** PROVIDED RECORDS **
**********
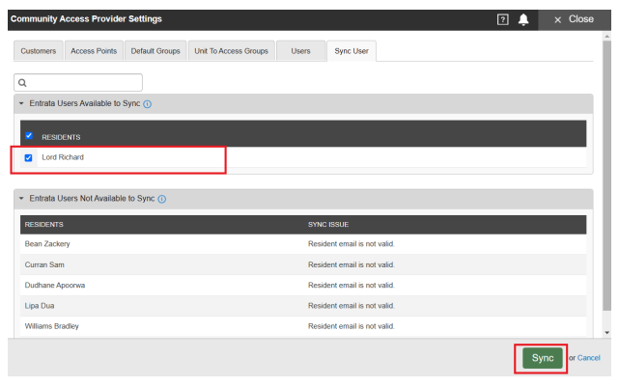Open the notifications bell icon

point(523,19)

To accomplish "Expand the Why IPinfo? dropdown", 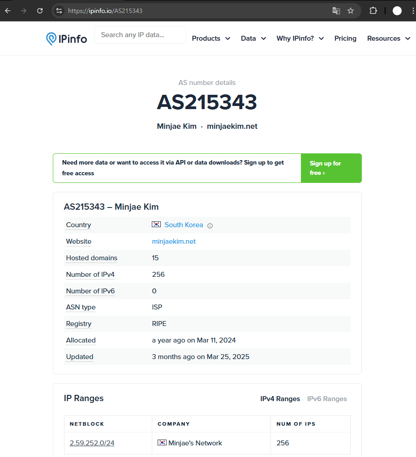I will pyautogui.click(x=300, y=38).
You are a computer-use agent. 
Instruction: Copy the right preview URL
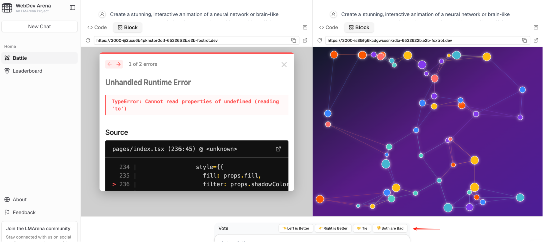(x=524, y=41)
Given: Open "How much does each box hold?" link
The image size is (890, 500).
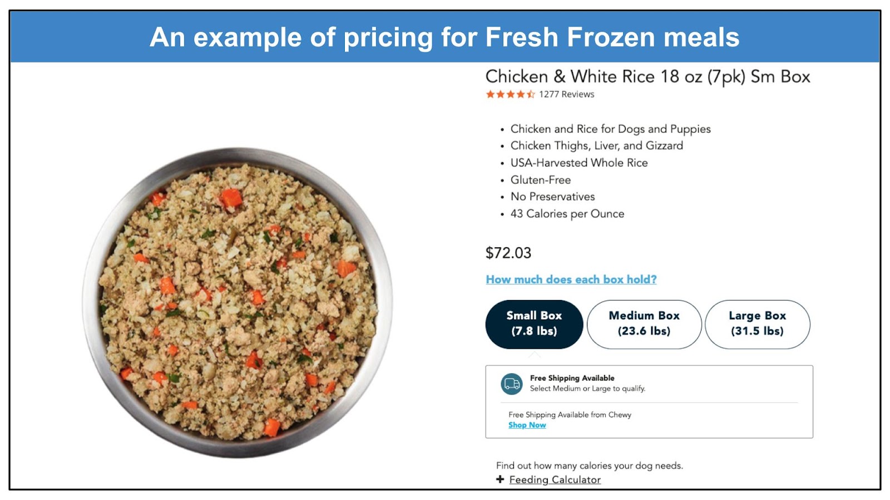Looking at the screenshot, I should pyautogui.click(x=571, y=279).
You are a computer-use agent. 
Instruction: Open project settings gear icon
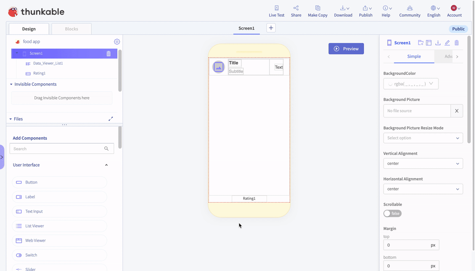[x=117, y=42]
**********
** PROMPT **
Please restate exactly the lines from the one containing "Instruction: Copy the right preview URL" down to the end of the material, both ends kept, and do not include the pictures.

** EXERCISE RESPONSE **
Instruction: Copy the right preview URL
(x=524, y=41)
Given: Open "How much does each box hold?" link
The image size is (890, 500).
Looking at the screenshot, I should pyautogui.click(x=571, y=279).
You are a computer-use agent. 
Instruction: Open project settings gear icon
[x=117, y=42]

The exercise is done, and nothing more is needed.